In recent years, the advent of microprocessors and electronic controllers,[1][2][3][4] the studies detailing the importance of plunger seal and velocity,[5] and an increased focus on gas production have led to a much wider use and broader application of plunger lift. Microprocessors and electronic controllers have increased the reliability of plunger lift.[1][2][4] Earlier controllers were on/off timers or pressure switches that needed frequent adjustment to deal with operating-condition changes such as line pressures, plunger wear, variable production rates, and system upsets. This frustrated many operators and caused failures, and thus limited plunger use.

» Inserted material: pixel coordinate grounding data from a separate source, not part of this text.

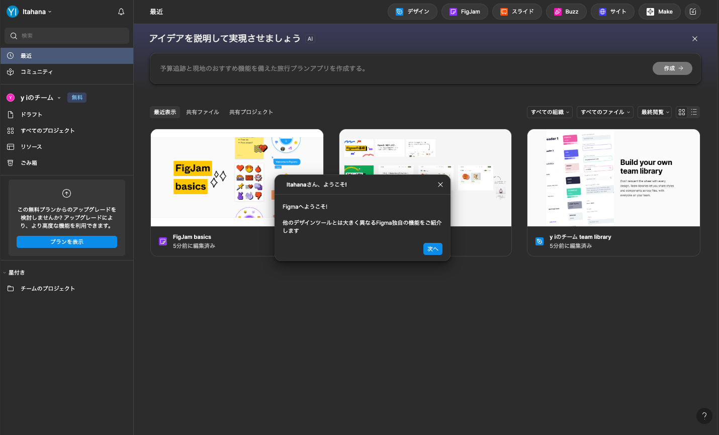This screenshot has height=435, width=719.
Task: Click the プランを表示 upgrade button
Action: 66,242
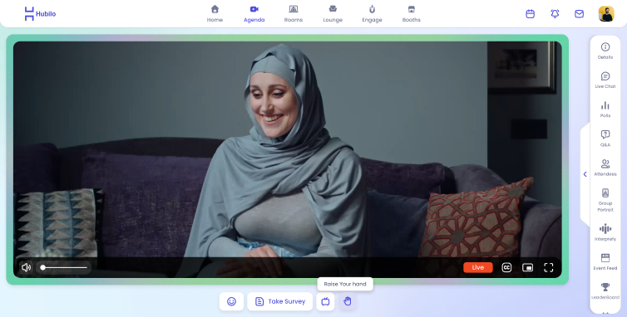This screenshot has width=627, height=317.
Task: Open the Details panel icon
Action: click(605, 47)
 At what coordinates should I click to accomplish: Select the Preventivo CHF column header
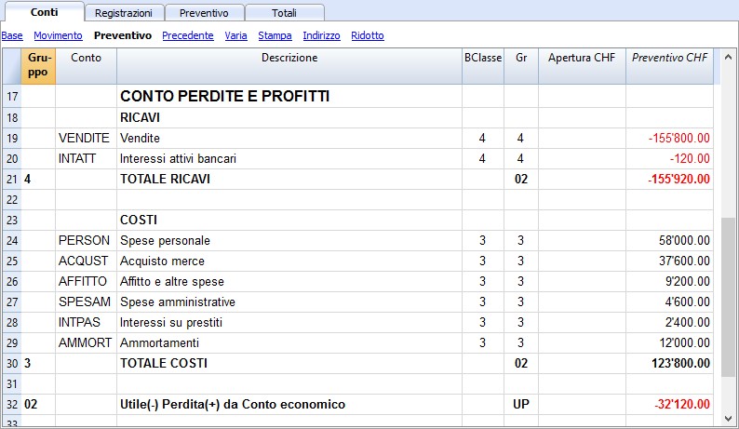click(669, 66)
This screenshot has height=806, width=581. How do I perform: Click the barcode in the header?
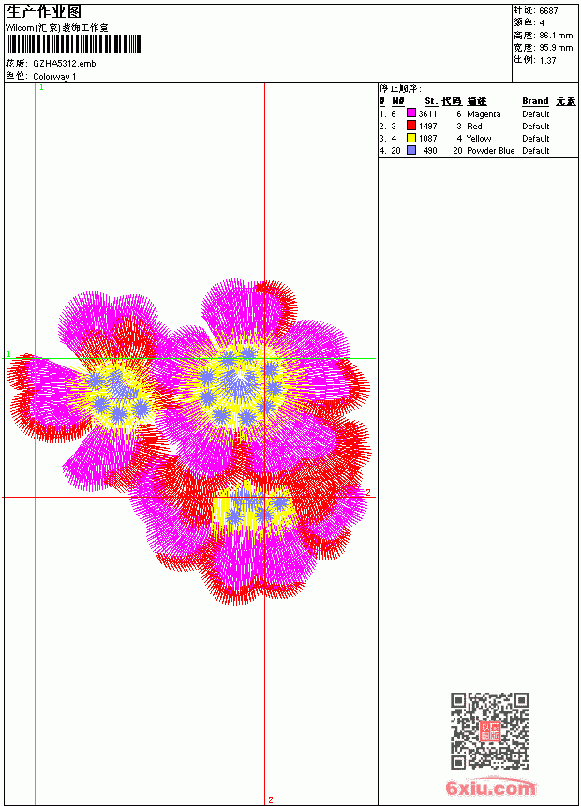[x=73, y=44]
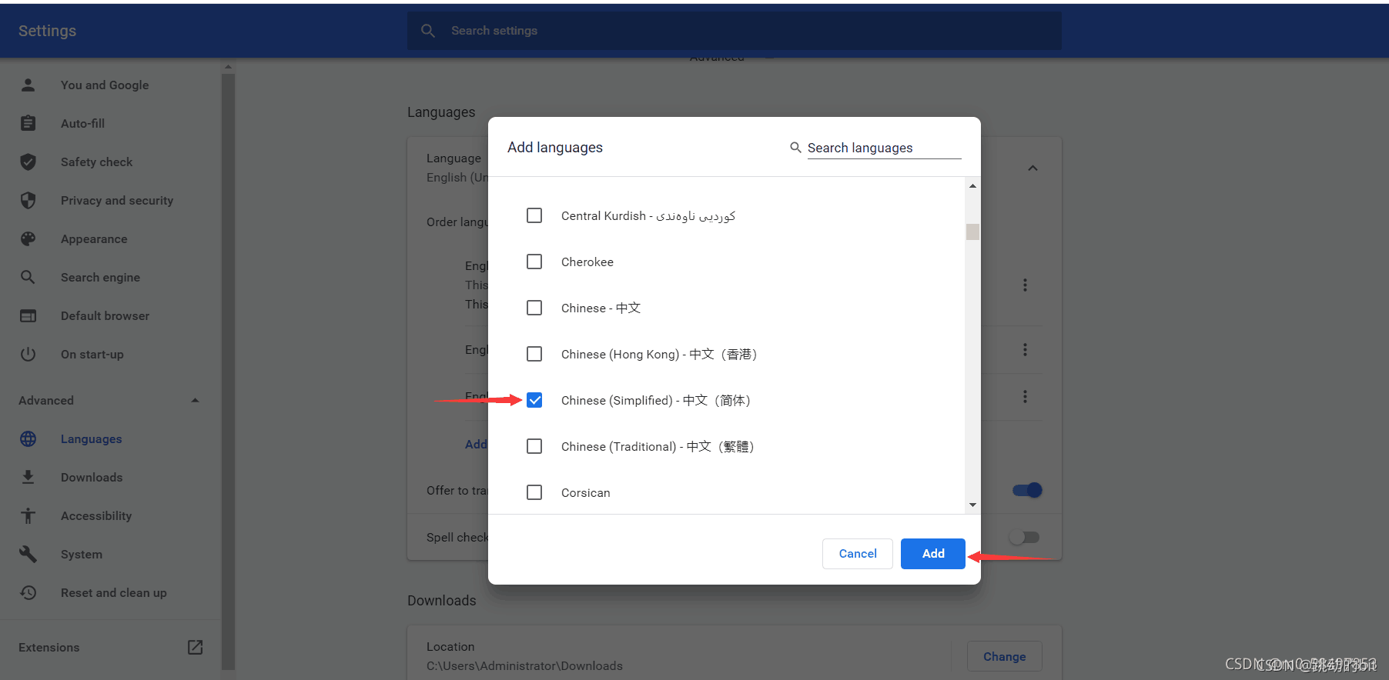Screen dimensions: 1389x680
Task: Go to Search engine settings
Action: pos(100,278)
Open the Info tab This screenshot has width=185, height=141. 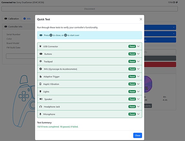coord(27,19)
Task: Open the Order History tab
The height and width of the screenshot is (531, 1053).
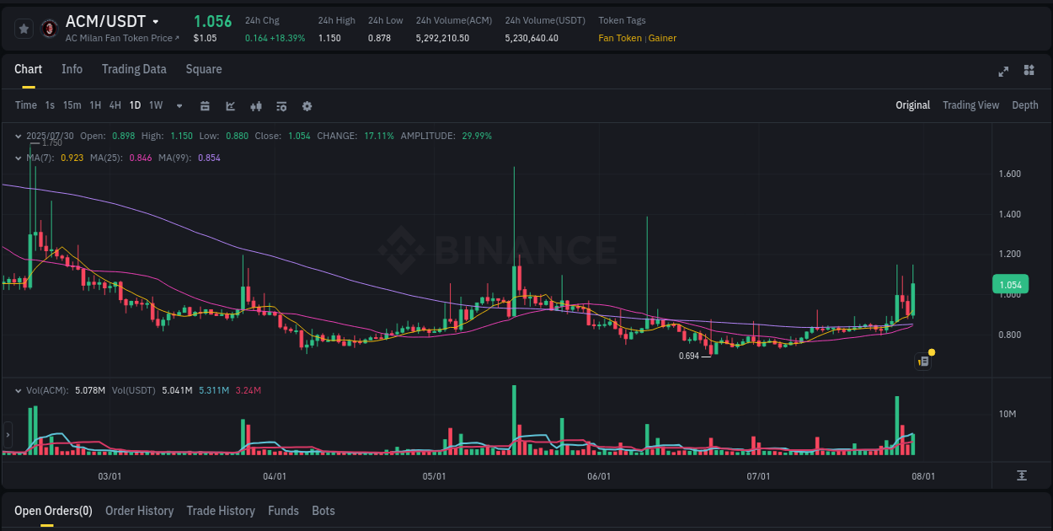Action: [139, 511]
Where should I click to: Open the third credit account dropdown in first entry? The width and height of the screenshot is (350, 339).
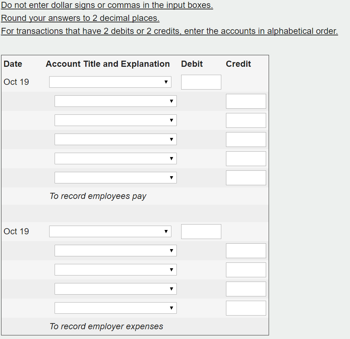115,120
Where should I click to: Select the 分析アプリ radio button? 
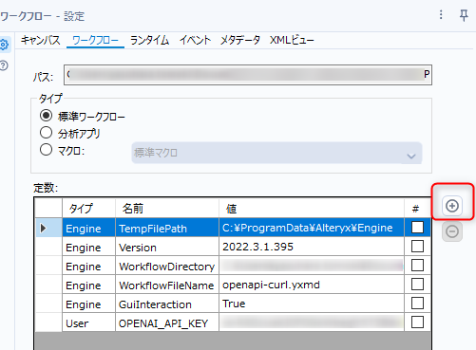(x=46, y=133)
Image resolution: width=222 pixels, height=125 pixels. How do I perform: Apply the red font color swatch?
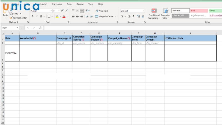64,16
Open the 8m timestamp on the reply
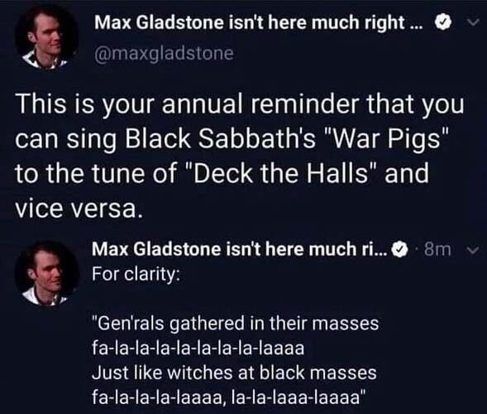This screenshot has width=487, height=414. click(x=437, y=250)
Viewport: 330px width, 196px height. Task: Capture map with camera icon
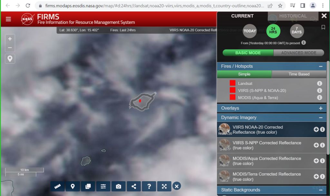click(119, 186)
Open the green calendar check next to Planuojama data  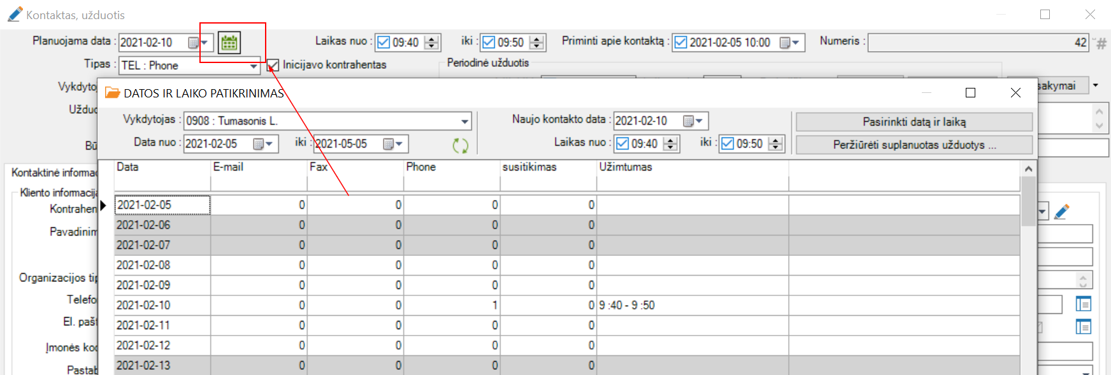(x=229, y=43)
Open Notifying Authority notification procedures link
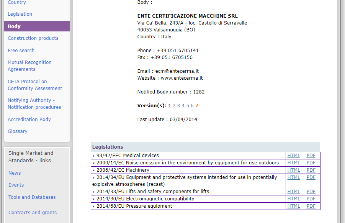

New controllers contain computers that can sense plunger problems and make immediate adjustments. Techniques with telemetry, electronic data collection, and troubleshooting software continue to improve plunger-lift performance and ease of use.[4]

Traditionally, plunger lift was used on oil wells—as the wells started to load or as a means of gas lift assist—and many early articles discussed optimization of liquid production.[6][7][8][9] Plunger lift have become more common on gas wells, and papers from the 1980s onward have focused on this aspect.[10][11][12][13][14][15][1][16]

In the 1980s, several studies were conducted in the field and on test wells to verify 1950s and 1960s models and to better understand plunger operation. Morrow and Rogers,[1] Mower et al.,[5] Lea,[17] and Rosina[18] (among others) presented papers that verified and modified earlier models presented by Beeson et al.[7] and Foss and Gaul.[9]


Whether in a gas well, oil well, or gas lift well, the mechanics of a plunger-lift system are the same. The plunger, a length of steel, is dropped through the tubing to the bottom of the well and allowed to travel back to the surface. It provides a piston-like interface between liquids and gas in the wellbore and prevents liquid fallback—a part of the liquid load that effectively is lost because it is left behind. Because the plunger provides a “seal” between the liquid and the gas, a well’s own energy can be used to lift liquids out of the wellbore efficiently.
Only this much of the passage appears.